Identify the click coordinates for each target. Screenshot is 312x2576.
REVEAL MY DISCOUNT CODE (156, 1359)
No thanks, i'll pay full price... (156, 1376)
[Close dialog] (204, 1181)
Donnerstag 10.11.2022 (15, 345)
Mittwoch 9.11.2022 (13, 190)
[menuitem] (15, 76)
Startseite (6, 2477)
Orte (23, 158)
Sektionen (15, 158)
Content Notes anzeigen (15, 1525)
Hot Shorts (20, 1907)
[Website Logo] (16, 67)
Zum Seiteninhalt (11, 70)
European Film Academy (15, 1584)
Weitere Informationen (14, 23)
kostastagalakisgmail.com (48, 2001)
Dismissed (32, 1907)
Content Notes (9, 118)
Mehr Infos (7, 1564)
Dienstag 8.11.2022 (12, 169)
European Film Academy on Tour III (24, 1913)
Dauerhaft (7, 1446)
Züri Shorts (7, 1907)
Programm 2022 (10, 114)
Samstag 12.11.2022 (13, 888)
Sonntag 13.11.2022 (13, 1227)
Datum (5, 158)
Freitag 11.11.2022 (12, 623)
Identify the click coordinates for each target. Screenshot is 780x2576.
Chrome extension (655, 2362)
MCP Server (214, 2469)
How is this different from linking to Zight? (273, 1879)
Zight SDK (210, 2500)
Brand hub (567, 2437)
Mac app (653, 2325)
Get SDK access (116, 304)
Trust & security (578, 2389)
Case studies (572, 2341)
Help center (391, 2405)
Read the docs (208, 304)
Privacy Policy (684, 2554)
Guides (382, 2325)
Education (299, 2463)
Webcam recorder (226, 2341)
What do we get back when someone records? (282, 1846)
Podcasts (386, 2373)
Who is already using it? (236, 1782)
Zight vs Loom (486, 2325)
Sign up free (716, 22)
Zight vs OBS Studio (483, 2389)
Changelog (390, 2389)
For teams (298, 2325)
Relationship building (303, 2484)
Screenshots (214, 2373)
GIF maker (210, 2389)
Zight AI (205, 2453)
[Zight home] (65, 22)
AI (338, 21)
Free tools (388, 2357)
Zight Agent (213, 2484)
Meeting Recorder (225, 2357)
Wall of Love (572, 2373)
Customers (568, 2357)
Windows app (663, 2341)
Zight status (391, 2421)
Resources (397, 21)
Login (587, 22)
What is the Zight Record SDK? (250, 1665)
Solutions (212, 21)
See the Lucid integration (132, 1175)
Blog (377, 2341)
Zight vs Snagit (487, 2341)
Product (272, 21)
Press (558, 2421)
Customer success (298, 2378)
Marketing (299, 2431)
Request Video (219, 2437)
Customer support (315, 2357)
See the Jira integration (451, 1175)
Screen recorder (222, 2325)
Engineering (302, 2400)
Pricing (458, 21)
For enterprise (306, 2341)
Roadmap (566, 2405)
• • • • • • •
Task to complete => Output nothing but the line containing "AI (338, 21)" and each line after it in the entries above, exactly as written.

Answer for this exercise =>
AI (338, 21)
Free tools (388, 2357)
Zight Agent (213, 2484)
Meeting Recorder (225, 2357)
Wall of Love (572, 2373)
Customers (568, 2357)
Windows app (663, 2341)
Zight status (391, 2421)
Resources (397, 21)
Login (587, 22)
What is the Zight Record SDK? (250, 1665)
Solutions (212, 21)
See the Lucid integration (132, 1175)
Blog (377, 2341)
Zight vs Snagit (487, 2341)
Product (272, 21)
Press (558, 2421)
Customer success (298, 2378)
Marketing (299, 2431)
Request Video (219, 2437)
Customer support (315, 2357)
See the Jira integration (451, 1175)
Screen recorder (222, 2325)
Engineering (302, 2400)
Pricing (458, 21)
For enterprise (306, 2341)
Roadmap (566, 2405)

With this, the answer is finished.